From the description of Notes in chemistry courses, 1889-1894. (Harvard University). WorldCat record id: 77073599
Francis Gano Benedict (FGB), Director of the Boston Nutrition Laboratory from 1907 to 1938, specialized in chemistry, nutrition, and the study of metabolism in humans and animals. He was born 3 October 1870 in Milwaukee, Wisconsin, the son of Washington Gano and Harriet Emily (Barrett) Benedict. In 1877 the family moved to Orange Park, Florida; four years later, they settled in Boston, Massachusetts.
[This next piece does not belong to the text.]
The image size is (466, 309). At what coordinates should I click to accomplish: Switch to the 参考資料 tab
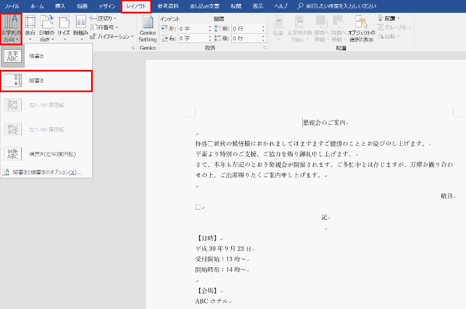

FGB studied chemistry with Josiah Parsons Cooke at Harvard College, and received the AB and AM from Harvard in 1893 and 1894, respectively. As a student at Harvard, FGB's published studies focused on chemical subjects such as Double Haloids of Potassium and Antimony (1894). FGB completed his PhD studies, magna cum laude, at Heidelberg University in Germany in 1895. FGB was appointed research assistant to Professor Wilbur O. Atwater at Wesleyan University in Middletown, Connecticut, where he was later appointed Professor in 1905. Atwater, a chemical physiologist, encouraged FGB to study physiology and nutrition; the two collaborated on several nutritional studies and published Experiments on Digestion of Food by Man in 1897. FGB's studies in metabolism, published in Chemical Researches, 1894-1900 (1901), were the results of his early research in nutrition. From 1895 to 1907 FGB was a physiological chemist in the U.S. Department of Agriculture, and from 1896 to 1900 he served as chemist at the Storrs Experiment Station in Connecticut. FGB met and married Cornelia Golay of Brewer, Maine in 1897. Mrs. Benedict was trained in biology and zoology, and she co-authored many of FGB's published studies in physiology in later years.
While at Wesleyan, FGB built a number of calorimeters, including the closed circuit respiration apparatus and calorimeter. As a result of his work, FGB was selected by the Carnegie Institution of Washington as the first director of the Boston Nutrition Laboratory (BNL) in 1907, where he continued to construct calorimeters, including the Benedict Apparatus which measured basal metabolism. He used this device in studies of heat production and regulation in humans and animals. FGB was also involved in the development of metabolism studies based on age, sex, height, and weight, and collaborated with Elliott Joslin on an intensive study of respiratory metabolism in diabetes. Other research included examining the effects of nutrition, food intake, exercise, and sleep on the metabolism of humans and animals. Many of these studies are found in Vital Energetics: A Study in Comparative Basal Metabolism (1938). During the winter of 1906-1907, FGB traveled to Europe to observe the methods, techniques, and equipment used in leading scientific laboratories, and formed ties with many physiologists and research scientists in Europe. FGB retired from the BNL and all other professional activities in November 1937.
After retirement, FGB turned to his lifelong interest of magic and became active on the college lecture circuit. He was a member of the Society of American Magicians and performed professionally from 1938-1942. The Benedicts' summer house in Machiasport, Maine became their fulltime residence after FGB's retirement although winters were spent in warmer climates. He died in Machiasport, Maine there on 14 April 1957.
From the guide to the Papers, 1870s-1957., (Francis A. Countway Library of Medicine. Center for the History of Medicine.)